Что-что, а уж балбесничать они с Даянчиком реально умели. Самозабвенно и всеобъемлюще. С неподражаемой фантазией и неописуемым пофигизмом. У них это, как говорится, генетическое. Золотая молодёжь, рождённая в эпоху последних годочков упадка советской власти. Отрыжка пира во время чумы.
Рождённая под раскидистой номенклатурной сенью хозяев «той жизни», которые дружно бросились хозяйничать и в этой новой. «Положили» на всю эту химию процесса строительства коммунизма и реанимировали капитализм. Зажили, так сказать, в привычное «собственное удовольствие». Только теперь реально с удовольствием.
Ибо отпала нужда прятать от народа свою чисто буржуйскую тягу к накопительству и красивой жизни. Во избежание, так сказать. С высоты, где расселся отец Юльки, любое падение казалось сродни низвержению в ад, минуя помпезные партийные похороны. Потому и жил папуля в вечном страхе: то ли сказал, тому ли кланялся, в те ли дебри забрёл, в ту ли клику затесался.
Что ни в коей мере не отразилось на ней. Так уж получилось. Противоречивое дитя партийной элиты — как обзывала её бабушка. Собственно, и воспитавшая внучечку, пока родители строили для неё светлое буржуазное будущее. С одной стороны, Юлька имела всё. С другой, от души «имела» отцовские проповеди насчёт приобщения к бизнесу.
Замуж выскочила в семнадцать. За такого же сопляка. И за такого же «противоречивого» отпрыска бывшей партийной элиты — революционный шаг, вызвавший гражданскую войну в обоих семействах. В самый разгар дележа «совместно нажитого» советским народом — по мнению взрослых: весьма несвоевременно.

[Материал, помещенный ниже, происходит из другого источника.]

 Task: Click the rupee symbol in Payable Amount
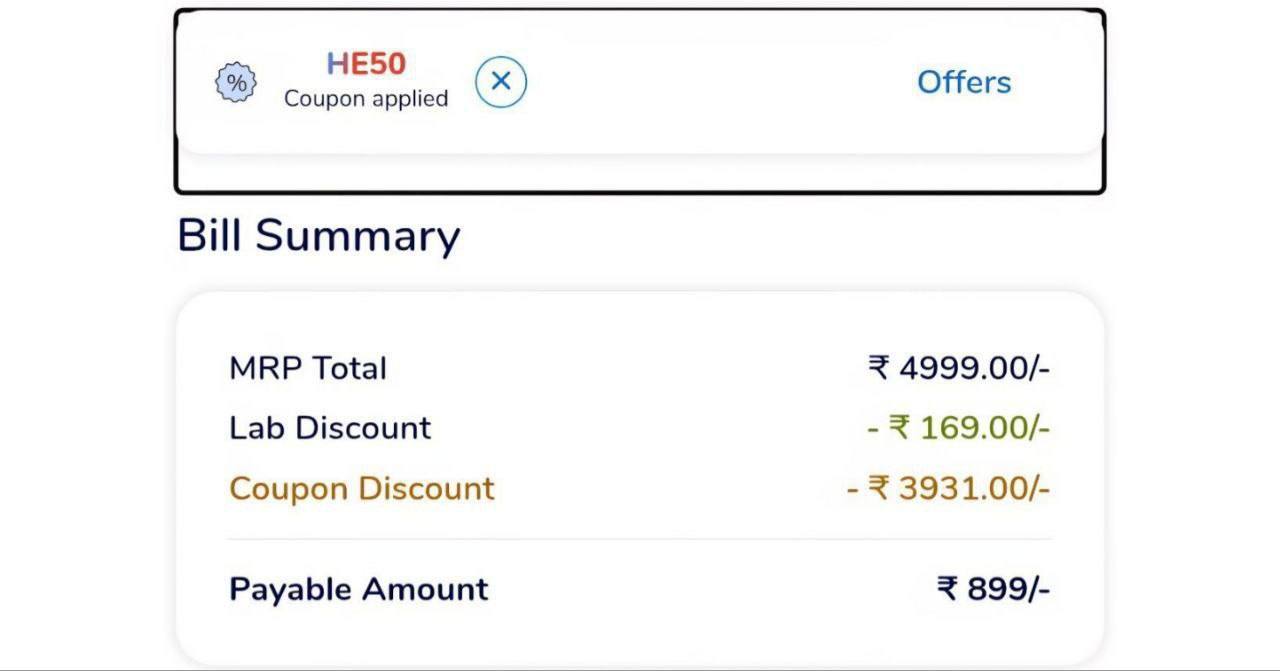947,589
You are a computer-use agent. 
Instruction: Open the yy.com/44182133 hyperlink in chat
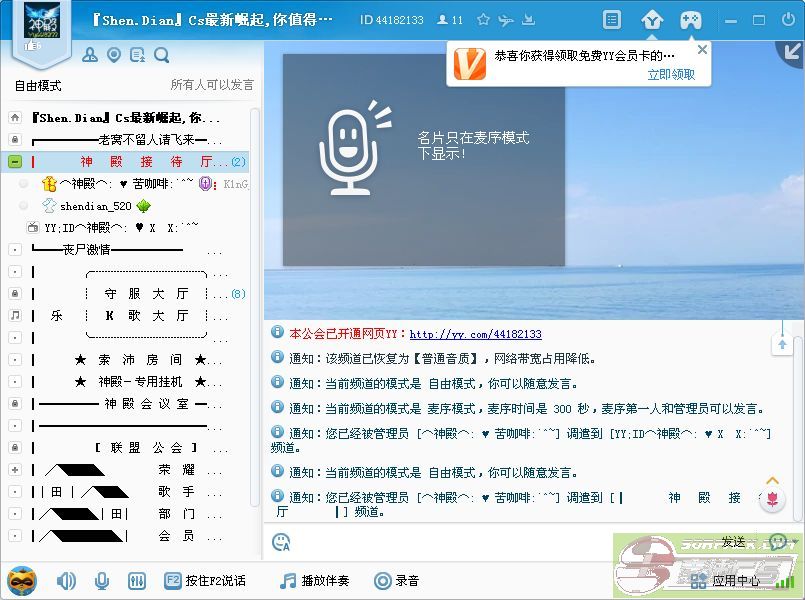click(475, 334)
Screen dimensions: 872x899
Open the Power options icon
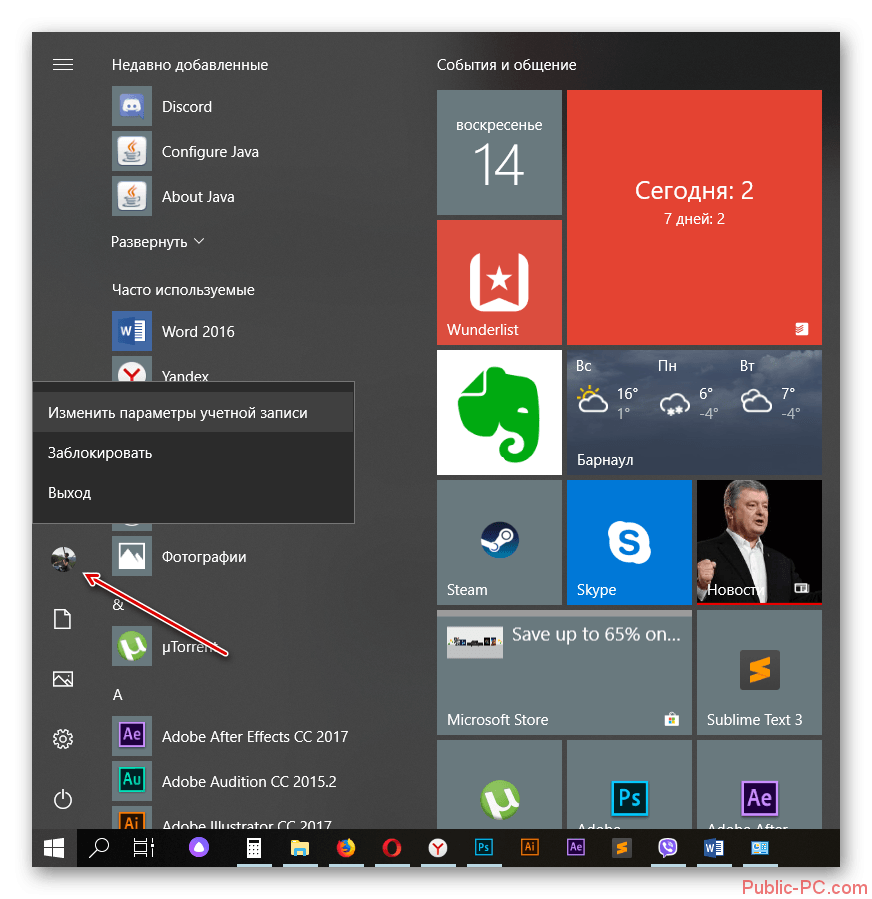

Они с Даяном и виделись-то пару раз до того дня, как им вздумалось «посадить семя будущей жизни» в её пузо. По́ходя от скуки. С полным отсутствием планов относительно друг друга. Снова встретились через пару месяцев. В тот день, когда будущая мать сообщила, что «в положении». И тут Даян занял крайне принципиальную позицию: своего сына он будет растить сам.